======== Text excerpt
Early History of Bannock County, Idaho
Source: The History of Bannock County Idaho, By Arthur C. Saunders, Pocatello, Idaho. U. S. A., The Tribune Company. Limited, 1915
The territory now comprising Bannock county first entered the pages of history when, in 1662, the French Sieur de la Salle planted his country’s flag in what he called “Louisiana,” after his sovereign, Louis XIV, of France. In order to prevent England from gaining it, and hoping at the same time to win an ally, Louis XV ceded Louisiana to Spain in 1762. Napoleon traded it back from Carlos IV of Spain, but later sold it. This was the territory purchased for the United States by Thomas Jefferson in 1803 and for which the country paid $15,000,000. It included the greater part if not all, of the present state of Idaho, and certainly all of Bannock County.
The northwestern section of this purchase became known as the Northwest Territory and included all land west of the summit of the Rocky Mountain range, between the forty-ninth and forty-second parallels of latitude. This was later called the Oregon territory, and contained not only the present state of Oregon, but also Washington, Idaho, and parts of Montana and Wyoming.
In 1789, Captains Robert Gray and John Kendricks skirted the coast of this territory and traded for furs with the Indians, and three years later Captain Gray discovered the Columbia River, up which he sailed several miles. The Lewis and Clark expedition, which left St, Louis in May 1804, headed by Captains Meriwether Lewis and William Clark, gave such encouraging accounts of the resources of the Northwest Territory that many of the more adventurous people in the states were induced to undertake settling it.
For a time Spain, Russia and Great Britain, as well as the United States, claimed the northwest, there being some dispute between the latter two countries as to the boundary line between Canada and the northern limits of the Louisiana purchase.
================
======== Records provided
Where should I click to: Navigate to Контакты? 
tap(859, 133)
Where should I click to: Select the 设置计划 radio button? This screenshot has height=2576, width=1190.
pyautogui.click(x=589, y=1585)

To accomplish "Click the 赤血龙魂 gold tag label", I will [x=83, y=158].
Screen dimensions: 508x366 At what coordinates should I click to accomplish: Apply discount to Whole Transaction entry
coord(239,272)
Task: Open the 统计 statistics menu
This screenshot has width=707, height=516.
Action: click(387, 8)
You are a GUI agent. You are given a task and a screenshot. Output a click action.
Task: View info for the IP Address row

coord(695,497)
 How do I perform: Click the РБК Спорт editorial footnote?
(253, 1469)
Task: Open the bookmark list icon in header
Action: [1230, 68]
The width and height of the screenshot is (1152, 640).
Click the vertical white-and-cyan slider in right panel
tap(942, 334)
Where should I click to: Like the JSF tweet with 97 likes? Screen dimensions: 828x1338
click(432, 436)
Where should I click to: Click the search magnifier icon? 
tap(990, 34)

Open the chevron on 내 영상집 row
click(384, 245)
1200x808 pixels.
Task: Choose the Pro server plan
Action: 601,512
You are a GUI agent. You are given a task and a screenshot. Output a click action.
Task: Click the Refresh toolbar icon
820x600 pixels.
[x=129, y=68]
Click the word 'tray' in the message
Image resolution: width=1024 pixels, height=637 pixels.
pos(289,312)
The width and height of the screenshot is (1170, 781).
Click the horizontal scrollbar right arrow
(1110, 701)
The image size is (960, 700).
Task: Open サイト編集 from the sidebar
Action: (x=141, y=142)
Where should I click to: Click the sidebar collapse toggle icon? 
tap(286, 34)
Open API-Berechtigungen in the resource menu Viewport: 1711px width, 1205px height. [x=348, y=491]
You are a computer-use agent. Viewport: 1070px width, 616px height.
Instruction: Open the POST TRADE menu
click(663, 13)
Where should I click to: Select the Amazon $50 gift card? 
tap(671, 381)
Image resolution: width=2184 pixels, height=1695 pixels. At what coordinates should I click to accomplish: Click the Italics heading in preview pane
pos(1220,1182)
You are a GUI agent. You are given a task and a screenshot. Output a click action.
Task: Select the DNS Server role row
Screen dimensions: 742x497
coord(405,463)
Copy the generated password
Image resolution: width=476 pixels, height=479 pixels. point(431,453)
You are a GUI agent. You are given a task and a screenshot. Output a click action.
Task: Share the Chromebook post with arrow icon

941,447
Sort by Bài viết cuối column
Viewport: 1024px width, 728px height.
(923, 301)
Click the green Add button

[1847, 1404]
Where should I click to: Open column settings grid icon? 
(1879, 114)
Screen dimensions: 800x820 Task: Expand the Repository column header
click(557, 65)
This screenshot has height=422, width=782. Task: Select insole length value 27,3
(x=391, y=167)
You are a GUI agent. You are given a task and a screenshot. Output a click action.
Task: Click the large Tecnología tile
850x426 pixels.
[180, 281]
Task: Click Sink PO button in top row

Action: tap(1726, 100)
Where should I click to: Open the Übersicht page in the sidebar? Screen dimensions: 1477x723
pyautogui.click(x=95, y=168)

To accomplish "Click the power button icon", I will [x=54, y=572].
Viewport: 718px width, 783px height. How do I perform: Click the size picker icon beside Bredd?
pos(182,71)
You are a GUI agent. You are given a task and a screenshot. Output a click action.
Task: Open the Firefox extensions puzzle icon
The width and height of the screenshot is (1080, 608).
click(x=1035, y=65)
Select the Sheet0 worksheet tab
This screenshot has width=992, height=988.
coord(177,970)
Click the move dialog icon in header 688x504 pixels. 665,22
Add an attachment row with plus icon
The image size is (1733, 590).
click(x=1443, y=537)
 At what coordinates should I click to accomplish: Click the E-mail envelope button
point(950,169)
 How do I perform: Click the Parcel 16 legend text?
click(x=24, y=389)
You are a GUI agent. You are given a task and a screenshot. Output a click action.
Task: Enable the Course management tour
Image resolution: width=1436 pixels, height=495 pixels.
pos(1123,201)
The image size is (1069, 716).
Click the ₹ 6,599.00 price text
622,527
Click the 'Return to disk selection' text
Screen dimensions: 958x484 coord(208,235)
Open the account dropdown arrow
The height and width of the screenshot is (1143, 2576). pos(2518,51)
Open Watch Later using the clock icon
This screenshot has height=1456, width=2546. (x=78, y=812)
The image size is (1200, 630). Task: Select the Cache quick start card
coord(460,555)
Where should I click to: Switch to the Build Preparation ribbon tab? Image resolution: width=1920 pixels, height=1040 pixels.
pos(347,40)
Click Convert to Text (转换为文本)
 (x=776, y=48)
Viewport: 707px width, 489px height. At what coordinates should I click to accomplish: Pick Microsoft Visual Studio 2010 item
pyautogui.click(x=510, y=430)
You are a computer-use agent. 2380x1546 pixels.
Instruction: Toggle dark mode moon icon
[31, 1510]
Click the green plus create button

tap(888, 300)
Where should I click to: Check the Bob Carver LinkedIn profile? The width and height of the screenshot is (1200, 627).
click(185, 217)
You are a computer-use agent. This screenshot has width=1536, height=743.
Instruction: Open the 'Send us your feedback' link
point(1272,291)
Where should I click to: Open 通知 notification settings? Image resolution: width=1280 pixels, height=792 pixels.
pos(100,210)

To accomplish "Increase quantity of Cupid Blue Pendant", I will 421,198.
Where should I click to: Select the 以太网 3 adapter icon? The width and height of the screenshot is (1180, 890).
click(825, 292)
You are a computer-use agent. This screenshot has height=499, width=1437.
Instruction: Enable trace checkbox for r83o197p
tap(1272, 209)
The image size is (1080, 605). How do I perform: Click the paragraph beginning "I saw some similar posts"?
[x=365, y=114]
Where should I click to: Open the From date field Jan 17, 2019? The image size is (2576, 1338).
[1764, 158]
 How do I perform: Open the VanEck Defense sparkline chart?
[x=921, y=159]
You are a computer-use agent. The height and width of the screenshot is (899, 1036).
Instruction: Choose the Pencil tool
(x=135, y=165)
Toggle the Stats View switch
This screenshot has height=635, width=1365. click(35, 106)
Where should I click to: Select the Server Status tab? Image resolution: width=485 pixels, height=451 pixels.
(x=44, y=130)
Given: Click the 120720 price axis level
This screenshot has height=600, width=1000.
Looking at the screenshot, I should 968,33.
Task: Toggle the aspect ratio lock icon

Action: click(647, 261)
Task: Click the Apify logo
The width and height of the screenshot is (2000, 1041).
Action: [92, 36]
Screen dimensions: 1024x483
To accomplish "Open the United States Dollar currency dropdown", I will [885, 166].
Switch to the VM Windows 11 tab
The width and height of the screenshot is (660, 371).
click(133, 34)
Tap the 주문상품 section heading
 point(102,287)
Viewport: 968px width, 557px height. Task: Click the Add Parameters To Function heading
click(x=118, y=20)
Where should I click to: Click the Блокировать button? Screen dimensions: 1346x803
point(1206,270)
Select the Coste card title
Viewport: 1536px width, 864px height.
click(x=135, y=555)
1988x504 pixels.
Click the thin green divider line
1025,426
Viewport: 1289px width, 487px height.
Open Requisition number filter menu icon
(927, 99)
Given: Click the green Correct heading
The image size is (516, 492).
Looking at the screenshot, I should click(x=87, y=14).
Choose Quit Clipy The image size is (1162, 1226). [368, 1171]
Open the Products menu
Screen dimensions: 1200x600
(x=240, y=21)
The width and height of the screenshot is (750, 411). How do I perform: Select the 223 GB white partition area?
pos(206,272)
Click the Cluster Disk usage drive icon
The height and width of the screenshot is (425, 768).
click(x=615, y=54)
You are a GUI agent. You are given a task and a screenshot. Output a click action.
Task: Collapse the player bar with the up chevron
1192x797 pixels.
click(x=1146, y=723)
================
## [Parts of the exercise]
- a) From the listing, output the part that opens with the line containing "Click the move" and closes with the line containing "pyautogui.click(x=510, y=430)" as a numbered list, omitting blank lines.
- b) Write the next part of the excerpt on the early history of Bannock County, Idaho, starting after its final sentence.

## [Responses per task]
- a)
1. Click the move dialog icon in header 688x504 pixels. 665,22
2. Add an attachment row with plus icon
3. The image size is (1733, 590).
4. click(x=1443, y=537)
5.  At what coordinates should I click to accomplish: Click the E-mail envelope button
6. point(950,169)
7.  How do I perform: Click the Parcel 16 legend text?
8. click(x=24, y=389)
9. You are a GUI agent. You are given a task and a screenshot. Output a click action.
10. Task: Enable the Course management tour
11. Image resolution: width=1436 pixels, height=495 pixels.
12. pos(1123,201)
13. The image size is (1069, 716).
14. Click the ₹ 6,599.00 price text
15. 622,527
16. Click the 'Return to disk selection' text
17. Screen dimensions: 958x484 coord(208,235)
18. Open the account dropdown arrow
19. The height and width of the screenshot is (1143, 2576). pos(2518,51)
20. Open Watch Later using the clock icon
21. This screenshot has height=1456, width=2546. (x=78, y=812)
22. The image size is (1200, 630). Task: Select the Cache quick start card
23. coord(460,555)
24. Where should I click to: Switch to the Build Preparation ribbon tab? Image resolution: width=1920 pixels, height=1040 pixels.
25. pos(347,40)
26. Click Convert to Text (转换为文本)
27.  (x=776, y=48)
28. Viewport: 707px width, 489px height. At what coordinates should I click to accomplish: Pick Microsoft Visual Studio 2010 item
29. pyautogui.click(x=510, y=430)

- b)
Great Britain and the states, by treaty of October 20, 1818, agreed that the subjects of both countries should settle the territory jointly for a period of ton years. Before the ten years had passed, both Spain and Russia had ceded their claims to the United States the former in 1810, the latter in 1824. At the expiration of the ten years, the treaty between Great Britain and the United States was renewed indefinitely, to be annulled by either party after one year’s notice.
In his History of Idaho, Mr. Hiram T. French gives the following brief sketch of Jim Bridger, after whom Bridger Street in Pocatello was named:
“Among the men who trapped on the headwaters of the Missouri and its tributaries for the fur companies, probably none was better known than Jim Bridger. He made his headquarters at a place now in southwestern Wyoming, which became known as Fort Bridger, and was later one of the landmarks along the old ‘Oregon Trail.’
“Jim Bridger is authoritatively credited with being the first white man to see Salt Lake. In 1824 he was trapping along Bear River in what is now Idaho territory. He followed the stream to the canyon leading out of Cache valley. Climbing the high hills, he saw off to the south a large body of water. His interest aroused, he went on until he reached the shore, tasted the water and found it salty. Later an exploring party went around the lake and determined that it had no outlet.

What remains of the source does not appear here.